*WHAT THE TASK ASKS:* Retyping the records exactly is the whole task.

=== Section Start ===

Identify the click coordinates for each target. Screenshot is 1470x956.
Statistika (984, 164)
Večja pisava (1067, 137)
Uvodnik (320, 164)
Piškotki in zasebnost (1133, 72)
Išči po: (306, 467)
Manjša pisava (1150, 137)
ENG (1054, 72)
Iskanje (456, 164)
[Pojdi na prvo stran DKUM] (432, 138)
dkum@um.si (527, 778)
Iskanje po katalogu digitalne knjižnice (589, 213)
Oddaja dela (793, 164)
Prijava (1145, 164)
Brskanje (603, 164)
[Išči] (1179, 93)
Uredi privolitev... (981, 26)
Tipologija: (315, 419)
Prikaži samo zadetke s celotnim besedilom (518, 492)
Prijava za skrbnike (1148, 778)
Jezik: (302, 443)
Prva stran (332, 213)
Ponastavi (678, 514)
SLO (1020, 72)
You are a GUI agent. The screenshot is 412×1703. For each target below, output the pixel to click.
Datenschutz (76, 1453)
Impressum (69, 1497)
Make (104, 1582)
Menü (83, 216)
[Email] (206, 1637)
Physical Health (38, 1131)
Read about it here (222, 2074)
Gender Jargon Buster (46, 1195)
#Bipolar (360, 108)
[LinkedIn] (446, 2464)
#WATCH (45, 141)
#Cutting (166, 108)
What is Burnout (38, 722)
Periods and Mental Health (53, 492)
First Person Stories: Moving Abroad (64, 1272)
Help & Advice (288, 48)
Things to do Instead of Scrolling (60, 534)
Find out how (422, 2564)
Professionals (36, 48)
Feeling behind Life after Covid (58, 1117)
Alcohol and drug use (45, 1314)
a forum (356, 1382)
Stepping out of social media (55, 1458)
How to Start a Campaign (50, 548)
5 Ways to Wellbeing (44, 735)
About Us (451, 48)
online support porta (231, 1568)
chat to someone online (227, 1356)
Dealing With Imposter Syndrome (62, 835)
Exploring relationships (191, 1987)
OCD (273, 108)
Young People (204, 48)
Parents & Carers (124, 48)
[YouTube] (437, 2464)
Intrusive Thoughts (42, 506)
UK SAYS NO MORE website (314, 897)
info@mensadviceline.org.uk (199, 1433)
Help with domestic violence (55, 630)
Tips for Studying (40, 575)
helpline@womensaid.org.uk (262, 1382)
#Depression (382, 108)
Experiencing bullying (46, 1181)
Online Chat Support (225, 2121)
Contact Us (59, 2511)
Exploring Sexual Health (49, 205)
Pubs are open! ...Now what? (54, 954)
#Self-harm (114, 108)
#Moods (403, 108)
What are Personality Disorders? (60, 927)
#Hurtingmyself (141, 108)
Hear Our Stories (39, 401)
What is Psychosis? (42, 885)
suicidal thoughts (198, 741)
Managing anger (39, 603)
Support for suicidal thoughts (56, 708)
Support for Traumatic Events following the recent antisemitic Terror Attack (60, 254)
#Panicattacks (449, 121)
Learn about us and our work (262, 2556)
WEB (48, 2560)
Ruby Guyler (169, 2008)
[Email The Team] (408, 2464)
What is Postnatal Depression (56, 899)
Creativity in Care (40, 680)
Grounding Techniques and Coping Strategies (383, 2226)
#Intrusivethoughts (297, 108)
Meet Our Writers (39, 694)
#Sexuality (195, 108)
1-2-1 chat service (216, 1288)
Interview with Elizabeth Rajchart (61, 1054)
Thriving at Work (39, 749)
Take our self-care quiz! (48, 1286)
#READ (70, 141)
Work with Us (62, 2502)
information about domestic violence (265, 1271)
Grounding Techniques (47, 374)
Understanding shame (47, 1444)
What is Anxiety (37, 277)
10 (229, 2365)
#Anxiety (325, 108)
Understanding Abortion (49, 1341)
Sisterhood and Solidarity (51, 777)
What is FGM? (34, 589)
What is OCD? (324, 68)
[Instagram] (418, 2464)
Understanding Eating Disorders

=== Section End ===

*RESPONSE BOX:*
Identify the click coordinates for each target. Screenshot is 1470x956.
Statistika (984, 164)
Večja pisava (1067, 137)
Uvodnik (320, 164)
Piškotki in zasebnost (1133, 72)
Išči po: (306, 467)
Manjša pisava (1150, 137)
ENG (1054, 72)
Iskanje (456, 164)
[Pojdi na prvo stran DKUM] (432, 138)
dkum@um.si (527, 778)
Iskanje po katalogu digitalne knjižnice (589, 213)
Oddaja dela (793, 164)
Prijava (1145, 164)
Brskanje (603, 164)
[Išči] (1179, 93)
Uredi privolitev... (981, 26)
Tipologija: (315, 419)
Prikaži samo zadetke s celotnim besedilom (518, 492)
Prijava za skrbnike (1148, 778)
Jezik: (302, 443)
Prva stran (332, 213)
Ponastavi (678, 514)
SLO (1020, 72)
You are a GUI agent. The screenshot is 412×1703. For each target below, output the pixel to click.
Datenschutz (76, 1453)
Impressum (69, 1497)
Make (104, 1582)
Menü (83, 216)
[Email] (206, 1637)
Physical Health (38, 1131)
Read about it here (222, 2074)
Gender Jargon Buster (46, 1195)
#Bipolar (360, 108)
[LinkedIn] (446, 2464)
#WATCH (45, 141)
#Cutting (166, 108)
What is Burnout (38, 722)
Periods and Mental Health (53, 492)
First Person Stories: Moving Abroad (64, 1272)
Help & Advice (288, 48)
Things to do Instead of Scrolling (60, 534)
Find out how (422, 2564)
Professionals (36, 48)
Feeling behind Life after Covid (58, 1117)
Alcohol and drug use (45, 1314)
a forum (356, 1382)
Stepping out of social media (55, 1458)
How to Start a Campaign (50, 548)
5 Ways to Wellbeing (44, 735)
About Us (451, 48)
online support porta (231, 1568)
chat to someone online (227, 1356)
Dealing With Imposter Syndrome (62, 835)
Exploring relationships (191, 1987)
OCD (273, 108)
Young People (204, 48)
Parents & Carers (124, 48)
[YouTube] (437, 2464)
Intrusive Thoughts (42, 506)
UK SAYS NO MORE website (314, 897)
info@mensadviceline.org.uk (199, 1433)
Help with domestic violence (55, 630)
Tips for Studying (40, 575)
helpline@womensaid.org.uk (262, 1382)
#Depression (382, 108)
Experiencing bullying (46, 1181)
Online Chat Support (225, 2121)
Contact Us (59, 2511)
Exploring Sexual Health (49, 205)
Pubs are open! ...Now what? (54, 954)
#Self-harm (114, 108)
#Moods (403, 108)
What are Personality Disorders? (60, 927)
#Hurtingmyself (141, 108)
Hear Our Stories (39, 401)
What is Psychosis? (42, 885)
suicidal thoughts (198, 741)
Managing anger (39, 603)
Support for suicidal thoughts (56, 708)
Support for Traumatic Events following the recent antisemitic Terror Attack (60, 254)
#Panicattacks (449, 121)
Learn about us and our work (262, 2556)
WEB (48, 2560)
Ruby Guyler (169, 2008)
[Email The Team] (408, 2464)
What is Postnatal Depression (56, 899)
Creativity in Care (40, 680)
Grounding Techniques and Coping Strategies (383, 2226)
#Intrusivethoughts (297, 108)
Meet Our Writers (39, 694)
#Sexuality (195, 108)
1-2-1 chat service (216, 1288)
Interview with Elizabeth Rajchart (61, 1054)
Thriving at Work (39, 749)
Take our self-care quiz! (48, 1286)
#READ (70, 141)
Work with Us (62, 2502)
information about domestic violence (265, 1271)
Grounding Techniques (47, 374)
Understanding shame (47, 1444)
What is Anxiety (37, 277)
10 (229, 2365)
#Anxiety (325, 108)
Understanding Abortion (49, 1341)
Sisterhood and Solidarity (51, 777)
What is FGM? (34, 589)
What is OCD? (324, 68)
[Instagram] (418, 2464)
Understanding Eating Disorders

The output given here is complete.